Man in Purple: Split it in half and [inaudible] Bs. 500. Not everyone carries Bs. 1,000, first of all, because there’s no cash. So, if you don’t have Bs. 500, you won’t be able to eat? At least cut it in half – half for you, half for you, half for you —
Officer: But when he comes here…
Man in Purple: Yeah, right.
Man Off-Screen: Sell it in halves!
Woman in Green: My question is [inaudible] — Commander, how are you? — look, how is it possible that with the situation in Guasdualito being as it is, why is this food being sold?
Man in Venezuela Hat: Look, that’s something you can ask my boss about, because he just sent me here. I just receive orders. I’m just another soldier, I just receive orders.
Woman in Green: You’re a soldier?
Man in Venezuela Hat: Well, [inaudible]
National Guard Officer: … we follow orders.
Woman in Green: [inaudible – she’s possibly saying “Mercedes Carillo”, her name]  to be honest, I have a paternal relative here, and the water reached him up to here [signals to chest]. What has been my role as Regional Coordinator for Ezequiel Zamora for all the citizens? Not just the ones here, but all the ones in this situation. What’s happening? How is it possible that, having made the request at the national level three days ago in writing, going all the way over there and leaving everything here, and the aid arrives for all the citizens of Guasdualito, [inaudible]. Please give me the name of the person who is in charge of this in this municipality.
National Guard Officer: [inaudible] the municipal government, the politicians here–
Woman in Green: No, look, the mayor–
National Guard Officer: I’m not a politician or anything.
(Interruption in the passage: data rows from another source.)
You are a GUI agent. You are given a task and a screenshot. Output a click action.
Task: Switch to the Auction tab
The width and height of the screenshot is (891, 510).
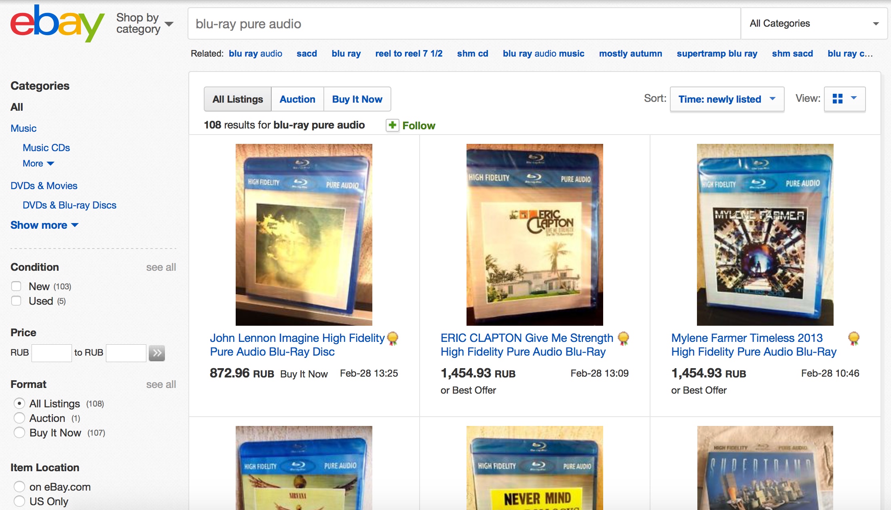click(x=297, y=99)
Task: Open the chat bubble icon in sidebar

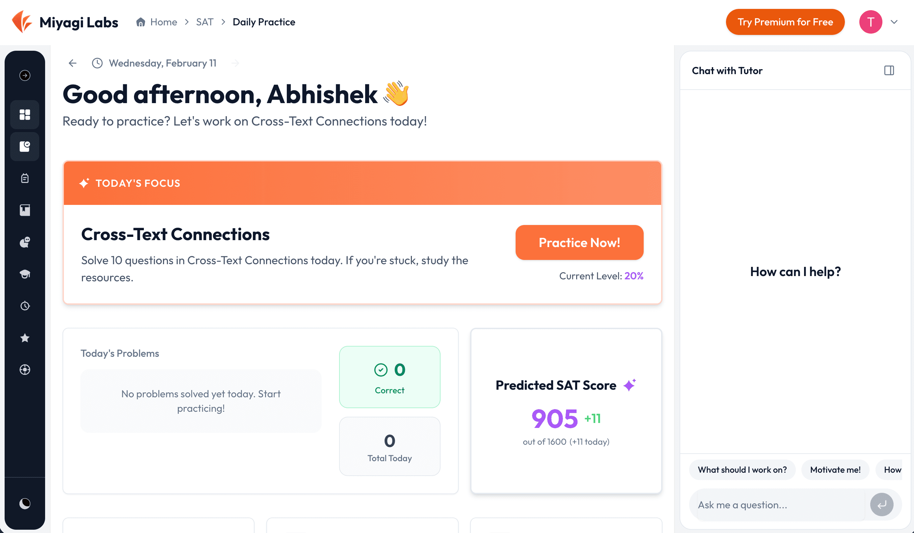Action: [24, 242]
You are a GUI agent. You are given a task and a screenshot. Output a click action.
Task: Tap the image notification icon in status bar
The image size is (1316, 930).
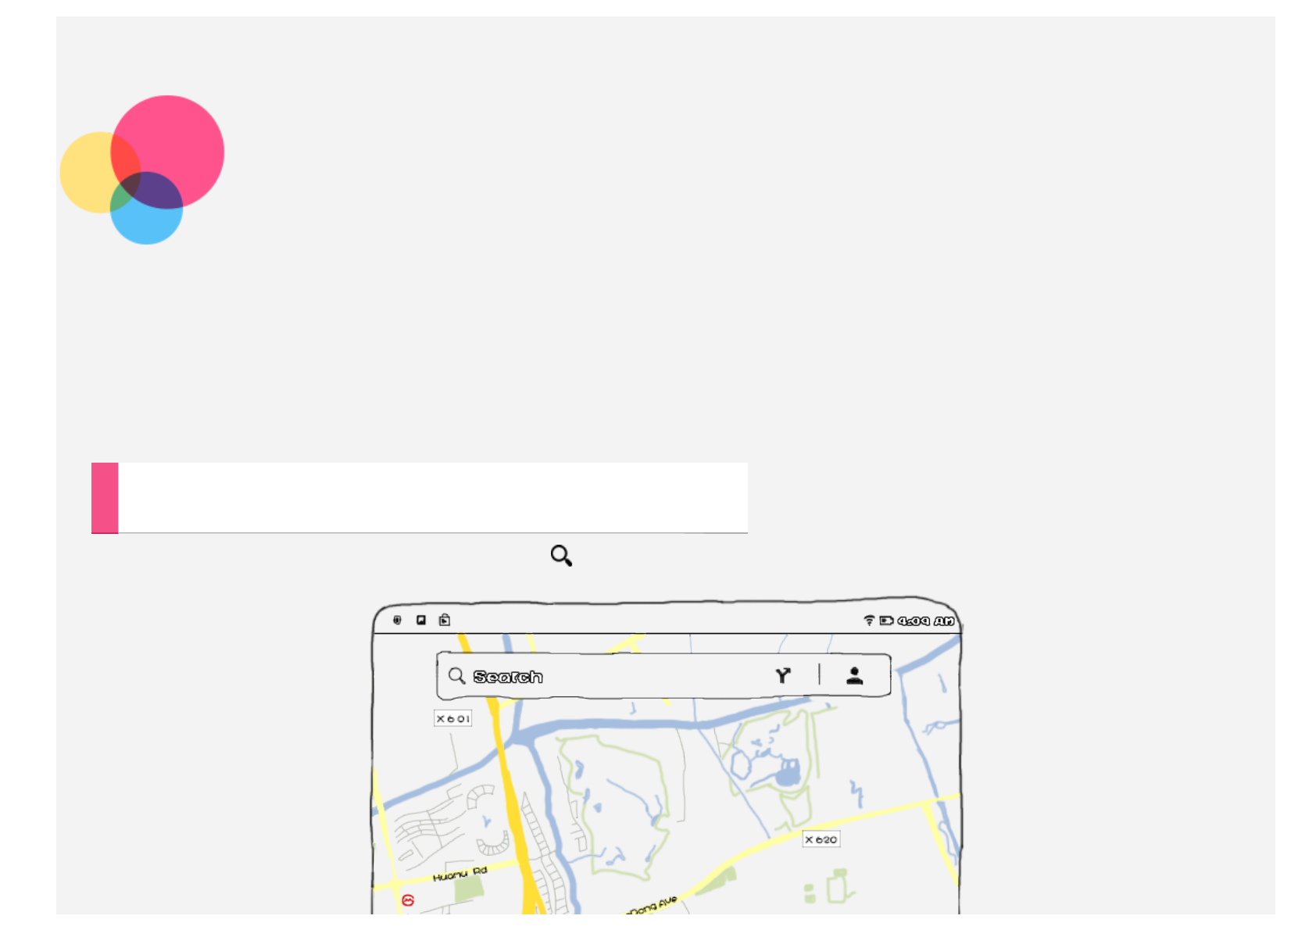click(420, 620)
I came here with this truck.

In another YouTube video uploaded yesterday, a woman complains that while authorities are providing aid in the form of milk bags, the bags actually appear to contain water:

Woman Recording: Ma’am, what are they giving away? What is that?
Woman with Milk: Milk.
Woman in Purple: [inaudible] look, it’s a little bag of milk. That’s what it says: “Cup of School Milk”.
Woman in Green: … milk. No way. This is the worst lie — wait, I’m going to explain it to you. They came up here – and they’re not even giving away medicine because so-and-so has to come and make sure you’re actually sick – they gave this away which is supposedly a “Cup of School Milk”. This is water. [Tears open bag; water pours out]. It’s water. And it says “Cup of School Milk”. Look.
Woman Recording: How? And how are they giving it away?
Woman off-Screen: It’s water!?
Woman in Green: It’s water.
Woman Recording: Show it to me so I can record it.

In a third video also uploaded yesterday, a large crowd of Guasdualito residents appears to break into an aid truck in an attempt to distribute aid:

Citizens of the El Aeropuerto sector of Apure state blocked a local road this morning to protest the lack of help they have received from the government. A local woman named Olivia spoke to Globovision, saying:

We decided to close the street because they don’t care about us. We live in the El Aeropuerto sector. We don’t have water, food, soap, sanitary napkins, nor gas. 14 trucks carrying gas arrived, but they all went to other sectors. They’re not supplying us with anything. They don’t supply us with food. There are 270 people in the community and they haven’t given us groceries, or shoes or medicine. We want the President to help us.

Olivia also said that many residents have been forced to sleep underneath trees or by the side of roads due to the fact that they have lost their homes and have nowhere else to go.

Relief Truck Attacked; Civil Protection Officer Killed

A truck carrying relief supplies to Guasdualito was attacked by a group of individuals yesterday. During the attack, Civil Protection officer Rogelio Montilla was killed, and his counterpart, Jose Hernandez, was injured.

The truck was carrying food, medicine, and clothes. According to Ultimas Noticias, the truck driver attempted to drive away or evade the attackers somehow, causing the truck to crash and resulting in Montilla’s death.